Pomogli 86-letniemu turyście, mającemu problemy z pamięcią, bezpiecznie wrócić do rodziny po tym, jak zabłądził w okolicach Rucianego- Nidy
Patrol z Rucianego -Nidy w miejscowości Karwica zauważył idącego drogą starszego mężczyznę, który był przemoczony, wyziębnięty i wyraźnie przestraszony. Policjanci zainteresowali się nim. Mężczyzna powiedział, że się zgubił i jest mu bardzo zimno. Nie potrafił przypomnieć sobie jak się nazywa i gdzie mieszka. Funkcjonariusze zabrali go do radiowozu. Ostatecznie ustalili, że jest to 86 -letni mieszkaniec województwa małopolskiego. Przyjechał w okolice Rucianego – Nidy z synem, którego udało się odnaleźć. Wszystko skończyło się dobrze. Starszy pan cały i zdrowy przekazany został pod opiekę synowi, który nie krył swojej wdzięczności za pomoc.
W codziennej służbie policjanci spotykają się z różnymi zdarzeniami i sytuacjami. Pracują na miejscu zdarzeń kryminalnych, wypadków drogowych, a także pomagają ludziom oraz chronią ich dobytek, a wszystko zgodnie z hasłem „Pomagamy i chronimy”. Policjanci z Komisariatu Policji w Rucianem – Nidzie już po raz kolejny udowodnili, że hasło to przyświeca im w realizacji codziennych obowiązków. Tym razem pomogli 86-letniemu turyście, który się zgubił.

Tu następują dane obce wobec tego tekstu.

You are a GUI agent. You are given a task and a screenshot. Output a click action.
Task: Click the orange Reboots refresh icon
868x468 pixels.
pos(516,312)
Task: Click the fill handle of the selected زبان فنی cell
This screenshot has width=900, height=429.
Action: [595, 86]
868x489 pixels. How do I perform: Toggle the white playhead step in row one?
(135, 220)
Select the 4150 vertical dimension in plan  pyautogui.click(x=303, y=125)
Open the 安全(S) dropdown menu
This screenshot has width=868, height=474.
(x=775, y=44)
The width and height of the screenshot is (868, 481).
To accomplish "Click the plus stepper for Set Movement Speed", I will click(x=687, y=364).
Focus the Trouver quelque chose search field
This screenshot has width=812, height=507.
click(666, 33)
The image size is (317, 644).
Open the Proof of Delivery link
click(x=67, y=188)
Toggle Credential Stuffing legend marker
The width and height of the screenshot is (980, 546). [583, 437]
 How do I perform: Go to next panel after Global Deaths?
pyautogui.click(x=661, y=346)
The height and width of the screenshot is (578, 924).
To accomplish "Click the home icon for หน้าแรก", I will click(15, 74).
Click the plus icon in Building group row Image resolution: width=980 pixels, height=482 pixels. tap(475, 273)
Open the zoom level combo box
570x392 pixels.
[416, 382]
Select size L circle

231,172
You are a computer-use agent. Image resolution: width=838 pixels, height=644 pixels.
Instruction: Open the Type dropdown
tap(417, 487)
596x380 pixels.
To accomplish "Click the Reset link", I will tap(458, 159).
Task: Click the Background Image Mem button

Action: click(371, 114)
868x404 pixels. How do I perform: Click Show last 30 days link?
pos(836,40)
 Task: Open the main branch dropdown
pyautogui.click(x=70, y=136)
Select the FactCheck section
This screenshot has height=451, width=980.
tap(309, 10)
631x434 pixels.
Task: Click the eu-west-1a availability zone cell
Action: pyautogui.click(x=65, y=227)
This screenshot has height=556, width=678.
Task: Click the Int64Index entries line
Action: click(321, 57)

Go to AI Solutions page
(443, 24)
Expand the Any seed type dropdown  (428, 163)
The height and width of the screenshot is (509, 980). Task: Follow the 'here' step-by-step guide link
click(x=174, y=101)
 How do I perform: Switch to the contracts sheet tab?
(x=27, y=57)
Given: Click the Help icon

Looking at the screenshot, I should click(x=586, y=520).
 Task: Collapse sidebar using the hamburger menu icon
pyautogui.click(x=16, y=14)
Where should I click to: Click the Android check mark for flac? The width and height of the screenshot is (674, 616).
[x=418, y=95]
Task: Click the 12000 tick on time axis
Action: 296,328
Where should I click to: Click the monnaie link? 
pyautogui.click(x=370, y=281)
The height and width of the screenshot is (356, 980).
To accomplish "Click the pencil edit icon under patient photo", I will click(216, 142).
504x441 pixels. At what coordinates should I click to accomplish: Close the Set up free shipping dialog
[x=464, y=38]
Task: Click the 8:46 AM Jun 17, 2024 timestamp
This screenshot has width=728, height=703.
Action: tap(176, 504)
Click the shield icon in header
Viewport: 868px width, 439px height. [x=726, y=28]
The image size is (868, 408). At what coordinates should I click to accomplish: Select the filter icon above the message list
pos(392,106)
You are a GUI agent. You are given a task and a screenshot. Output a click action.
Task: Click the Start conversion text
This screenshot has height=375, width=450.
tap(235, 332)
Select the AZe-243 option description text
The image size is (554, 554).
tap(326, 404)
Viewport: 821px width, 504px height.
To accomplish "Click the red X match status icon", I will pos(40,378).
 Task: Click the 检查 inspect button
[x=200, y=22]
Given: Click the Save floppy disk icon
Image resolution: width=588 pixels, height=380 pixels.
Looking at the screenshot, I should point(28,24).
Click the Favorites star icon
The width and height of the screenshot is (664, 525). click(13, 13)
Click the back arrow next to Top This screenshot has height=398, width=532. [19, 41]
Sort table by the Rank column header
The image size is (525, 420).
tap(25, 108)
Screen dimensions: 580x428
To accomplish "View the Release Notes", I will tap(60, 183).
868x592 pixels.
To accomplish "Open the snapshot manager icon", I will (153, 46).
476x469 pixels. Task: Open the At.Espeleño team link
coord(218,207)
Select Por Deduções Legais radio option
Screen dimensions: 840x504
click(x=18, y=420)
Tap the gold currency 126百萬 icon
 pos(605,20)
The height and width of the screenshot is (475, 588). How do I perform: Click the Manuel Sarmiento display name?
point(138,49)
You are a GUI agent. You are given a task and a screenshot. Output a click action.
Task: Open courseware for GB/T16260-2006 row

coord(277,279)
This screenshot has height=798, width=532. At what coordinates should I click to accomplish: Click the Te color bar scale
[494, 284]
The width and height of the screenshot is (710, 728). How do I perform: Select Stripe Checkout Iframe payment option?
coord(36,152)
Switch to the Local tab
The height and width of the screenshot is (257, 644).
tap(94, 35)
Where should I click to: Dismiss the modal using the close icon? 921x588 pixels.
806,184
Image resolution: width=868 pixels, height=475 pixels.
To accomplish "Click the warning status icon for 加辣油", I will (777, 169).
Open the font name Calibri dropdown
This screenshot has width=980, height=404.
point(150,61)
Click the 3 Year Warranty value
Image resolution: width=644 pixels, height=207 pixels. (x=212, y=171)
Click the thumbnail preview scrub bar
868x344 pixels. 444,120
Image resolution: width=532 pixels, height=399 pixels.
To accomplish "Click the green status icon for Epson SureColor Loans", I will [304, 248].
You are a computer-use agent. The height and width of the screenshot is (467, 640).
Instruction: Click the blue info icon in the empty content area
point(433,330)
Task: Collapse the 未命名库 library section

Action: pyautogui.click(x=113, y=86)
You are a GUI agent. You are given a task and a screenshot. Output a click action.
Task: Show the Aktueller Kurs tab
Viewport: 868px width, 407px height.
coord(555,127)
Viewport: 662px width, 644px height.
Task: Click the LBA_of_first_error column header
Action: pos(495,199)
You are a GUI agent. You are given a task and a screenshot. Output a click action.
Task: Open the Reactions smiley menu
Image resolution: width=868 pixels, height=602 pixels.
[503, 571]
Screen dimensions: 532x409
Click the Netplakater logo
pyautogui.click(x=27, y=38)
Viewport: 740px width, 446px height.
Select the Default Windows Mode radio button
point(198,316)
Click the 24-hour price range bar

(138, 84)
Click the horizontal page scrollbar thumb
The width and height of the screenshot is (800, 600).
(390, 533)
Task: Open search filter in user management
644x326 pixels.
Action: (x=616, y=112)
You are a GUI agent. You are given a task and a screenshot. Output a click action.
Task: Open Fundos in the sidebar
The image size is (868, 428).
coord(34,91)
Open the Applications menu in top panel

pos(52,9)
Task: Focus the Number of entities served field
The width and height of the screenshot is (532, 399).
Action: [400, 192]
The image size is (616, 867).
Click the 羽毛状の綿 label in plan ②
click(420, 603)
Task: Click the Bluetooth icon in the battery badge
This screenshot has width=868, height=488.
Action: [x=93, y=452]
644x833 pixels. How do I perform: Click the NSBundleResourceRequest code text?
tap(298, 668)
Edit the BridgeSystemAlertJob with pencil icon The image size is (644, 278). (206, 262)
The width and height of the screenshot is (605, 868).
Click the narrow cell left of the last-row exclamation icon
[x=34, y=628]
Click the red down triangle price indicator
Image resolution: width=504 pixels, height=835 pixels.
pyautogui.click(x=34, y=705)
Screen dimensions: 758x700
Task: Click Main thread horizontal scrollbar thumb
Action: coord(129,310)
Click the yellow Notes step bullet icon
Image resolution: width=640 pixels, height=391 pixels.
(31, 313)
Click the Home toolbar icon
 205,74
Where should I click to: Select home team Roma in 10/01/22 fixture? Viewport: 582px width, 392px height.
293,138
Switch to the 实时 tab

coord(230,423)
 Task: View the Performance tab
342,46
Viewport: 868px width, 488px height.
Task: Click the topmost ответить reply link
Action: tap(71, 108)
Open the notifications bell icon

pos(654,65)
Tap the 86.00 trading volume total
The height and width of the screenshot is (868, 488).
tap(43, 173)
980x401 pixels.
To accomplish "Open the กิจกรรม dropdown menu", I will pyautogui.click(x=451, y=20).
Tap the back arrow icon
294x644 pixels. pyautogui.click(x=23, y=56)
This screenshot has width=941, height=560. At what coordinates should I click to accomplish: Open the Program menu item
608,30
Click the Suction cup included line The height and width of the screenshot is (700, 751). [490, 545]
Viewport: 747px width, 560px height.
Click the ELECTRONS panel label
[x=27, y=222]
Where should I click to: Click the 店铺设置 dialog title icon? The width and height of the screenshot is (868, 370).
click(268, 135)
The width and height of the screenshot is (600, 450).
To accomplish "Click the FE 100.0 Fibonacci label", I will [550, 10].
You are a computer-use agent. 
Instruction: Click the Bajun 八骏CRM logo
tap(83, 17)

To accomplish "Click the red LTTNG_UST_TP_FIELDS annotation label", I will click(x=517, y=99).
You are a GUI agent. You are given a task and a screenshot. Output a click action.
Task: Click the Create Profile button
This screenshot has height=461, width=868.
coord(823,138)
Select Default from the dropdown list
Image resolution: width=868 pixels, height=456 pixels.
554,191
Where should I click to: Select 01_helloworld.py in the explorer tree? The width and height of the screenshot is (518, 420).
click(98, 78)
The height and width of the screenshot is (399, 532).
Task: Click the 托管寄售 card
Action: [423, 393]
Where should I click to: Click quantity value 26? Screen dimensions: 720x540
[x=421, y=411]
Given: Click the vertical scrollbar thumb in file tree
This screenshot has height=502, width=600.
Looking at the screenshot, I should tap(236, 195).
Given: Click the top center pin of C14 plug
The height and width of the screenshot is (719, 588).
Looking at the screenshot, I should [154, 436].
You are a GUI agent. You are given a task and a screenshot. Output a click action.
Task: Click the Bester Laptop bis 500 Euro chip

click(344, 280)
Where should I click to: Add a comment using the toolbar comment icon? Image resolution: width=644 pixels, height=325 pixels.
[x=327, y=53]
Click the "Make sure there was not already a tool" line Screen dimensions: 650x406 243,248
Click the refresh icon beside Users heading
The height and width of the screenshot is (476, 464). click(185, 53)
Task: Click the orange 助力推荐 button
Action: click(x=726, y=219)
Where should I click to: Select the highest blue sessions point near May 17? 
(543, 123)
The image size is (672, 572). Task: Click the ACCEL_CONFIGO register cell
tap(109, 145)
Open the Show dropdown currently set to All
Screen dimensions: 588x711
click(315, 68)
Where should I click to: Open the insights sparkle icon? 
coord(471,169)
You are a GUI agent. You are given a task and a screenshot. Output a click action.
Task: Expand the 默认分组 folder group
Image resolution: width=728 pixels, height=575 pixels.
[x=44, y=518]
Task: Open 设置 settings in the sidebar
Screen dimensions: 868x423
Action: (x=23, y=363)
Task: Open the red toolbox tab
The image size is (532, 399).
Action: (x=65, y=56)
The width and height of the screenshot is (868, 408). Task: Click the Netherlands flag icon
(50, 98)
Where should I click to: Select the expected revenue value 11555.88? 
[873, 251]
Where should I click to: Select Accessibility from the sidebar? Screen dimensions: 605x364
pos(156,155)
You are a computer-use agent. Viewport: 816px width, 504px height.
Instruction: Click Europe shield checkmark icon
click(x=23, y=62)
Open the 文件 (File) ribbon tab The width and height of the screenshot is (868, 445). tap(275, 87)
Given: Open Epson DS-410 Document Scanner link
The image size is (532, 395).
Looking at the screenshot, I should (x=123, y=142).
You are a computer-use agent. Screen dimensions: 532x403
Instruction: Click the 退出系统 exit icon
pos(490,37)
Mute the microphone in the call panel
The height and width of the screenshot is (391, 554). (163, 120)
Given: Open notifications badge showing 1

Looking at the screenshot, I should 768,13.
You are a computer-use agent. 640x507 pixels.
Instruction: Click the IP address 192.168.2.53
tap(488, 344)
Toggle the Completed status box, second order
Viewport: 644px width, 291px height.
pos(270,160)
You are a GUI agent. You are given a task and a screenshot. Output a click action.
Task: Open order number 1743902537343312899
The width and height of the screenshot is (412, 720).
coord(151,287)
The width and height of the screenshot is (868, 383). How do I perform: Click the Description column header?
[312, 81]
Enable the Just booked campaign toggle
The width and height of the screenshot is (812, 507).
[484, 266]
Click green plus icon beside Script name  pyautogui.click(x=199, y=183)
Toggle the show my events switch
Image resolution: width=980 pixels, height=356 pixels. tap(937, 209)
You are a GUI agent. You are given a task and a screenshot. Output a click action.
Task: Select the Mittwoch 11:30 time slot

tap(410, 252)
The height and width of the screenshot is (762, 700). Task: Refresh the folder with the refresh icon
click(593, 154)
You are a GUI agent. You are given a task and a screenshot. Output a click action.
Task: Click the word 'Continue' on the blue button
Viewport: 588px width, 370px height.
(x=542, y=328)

Sytuacja miała miejsce w sobotę (12 czerwca br.) około godz. 15.00. W tym czasie patrol z Rucianego – Nidy pełnił służbę na terenie miejscowości Karwica. Funkcjonariusze zauważyli tam idącego drogą starszego mężczyznę. Padał siarczysty deszcz, więc mężczyzna był przemoknięty, wyziębnięty, a do tego wyraźnie przestraszony. Policjanci zainteresowali się nim. Okazało się, że ma problemy z pamięcią. Nie potrafił powiedzieć jak się nazywa i gdzie mieszka. Nie posiadał przy sobie żadnych dokumentów, ani też telefonu. Dopiero po pewnym czasie przypomniał sobie swoje dane.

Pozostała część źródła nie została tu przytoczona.